DATASET |
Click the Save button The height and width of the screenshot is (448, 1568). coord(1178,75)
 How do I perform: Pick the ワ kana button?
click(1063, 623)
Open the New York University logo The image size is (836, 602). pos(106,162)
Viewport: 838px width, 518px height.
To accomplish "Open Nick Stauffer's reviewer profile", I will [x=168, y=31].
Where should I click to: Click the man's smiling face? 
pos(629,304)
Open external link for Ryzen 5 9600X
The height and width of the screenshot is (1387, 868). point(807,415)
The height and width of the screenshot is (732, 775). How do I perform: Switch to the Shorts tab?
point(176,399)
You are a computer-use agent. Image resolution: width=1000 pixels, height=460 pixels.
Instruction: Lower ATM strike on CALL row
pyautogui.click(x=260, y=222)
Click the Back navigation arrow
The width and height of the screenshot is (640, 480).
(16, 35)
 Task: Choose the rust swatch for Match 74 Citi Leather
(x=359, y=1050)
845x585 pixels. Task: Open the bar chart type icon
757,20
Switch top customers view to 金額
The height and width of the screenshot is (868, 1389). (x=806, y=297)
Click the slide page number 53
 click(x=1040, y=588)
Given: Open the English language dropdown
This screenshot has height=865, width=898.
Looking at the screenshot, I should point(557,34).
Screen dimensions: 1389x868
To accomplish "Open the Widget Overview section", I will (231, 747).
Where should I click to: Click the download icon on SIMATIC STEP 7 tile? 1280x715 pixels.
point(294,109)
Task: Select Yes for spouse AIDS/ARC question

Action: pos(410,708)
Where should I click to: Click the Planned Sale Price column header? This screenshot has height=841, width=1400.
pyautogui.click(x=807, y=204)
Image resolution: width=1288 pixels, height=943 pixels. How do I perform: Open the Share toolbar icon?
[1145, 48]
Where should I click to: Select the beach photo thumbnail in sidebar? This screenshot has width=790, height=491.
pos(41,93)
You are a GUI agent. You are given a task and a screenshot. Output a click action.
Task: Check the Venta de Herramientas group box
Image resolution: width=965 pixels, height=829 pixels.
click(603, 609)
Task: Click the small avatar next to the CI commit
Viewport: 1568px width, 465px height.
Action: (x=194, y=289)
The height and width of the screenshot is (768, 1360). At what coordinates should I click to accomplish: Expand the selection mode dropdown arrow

OBJECTIVE | Quote the entire listing above verbatim, keeping every line in its original order.

TASK RESPONSE |
Click the Save button The height and width of the screenshot is (448, 1568). coord(1178,75)
 How do I perform: Pick the ワ kana button?
click(1063, 623)
Open the New York University logo The image size is (836, 602). pos(106,162)
Viewport: 838px width, 518px height.
To accomplish "Open Nick Stauffer's reviewer profile", I will [x=168, y=31].
Where should I click to: Click the man's smiling face? 
pos(629,304)
Open external link for Ryzen 5 9600X
The height and width of the screenshot is (1387, 868). point(807,415)
The height and width of the screenshot is (732, 775). How do I perform: Switch to the Shorts tab?
point(176,399)
You are a computer-use agent. Image resolution: width=1000 pixels, height=460 pixels.
Instruction: Lower ATM strike on CALL row
pyautogui.click(x=260, y=222)
Click the Back navigation arrow
The width and height of the screenshot is (640, 480).
(16, 35)
 Task: Choose the rust swatch for Match 74 Citi Leather
(x=359, y=1050)
845x585 pixels. Task: Open the bar chart type icon
757,20
Switch top customers view to 金額
The height and width of the screenshot is (868, 1389). (x=806, y=297)
Click the slide page number 53
 click(x=1040, y=588)
Given: Open the English language dropdown
This screenshot has height=865, width=898.
Looking at the screenshot, I should point(557,34).
Screen dimensions: 1389x868
To accomplish "Open the Widget Overview section", I will (231, 747).
Where should I click to: Click the download icon on SIMATIC STEP 7 tile? 1280x715 pixels.
point(294,109)
Task: Select Yes for spouse AIDS/ARC question

Action: pos(410,708)
Where should I click to: Click the Planned Sale Price column header? This screenshot has height=841, width=1400.
pyautogui.click(x=807, y=204)
Image resolution: width=1288 pixels, height=943 pixels. How do I perform: Open the Share toolbar icon?
[1145, 48]
Where should I click to: Select the beach photo thumbnail in sidebar? This screenshot has width=790, height=491.
pos(41,93)
You are a GUI agent. You are given a task and a screenshot. Output a click action.
Task: Check the Venta de Herramientas group box
Image resolution: width=965 pixels, height=829 pixels.
click(603, 609)
Task: Click the small avatar next to the CI commit
Viewport: 1568px width, 465px height.
Action: (x=194, y=289)
The height and width of the screenshot is (768, 1360). At what coordinates should I click to accomplish: Expand the selection mode dropdown arrow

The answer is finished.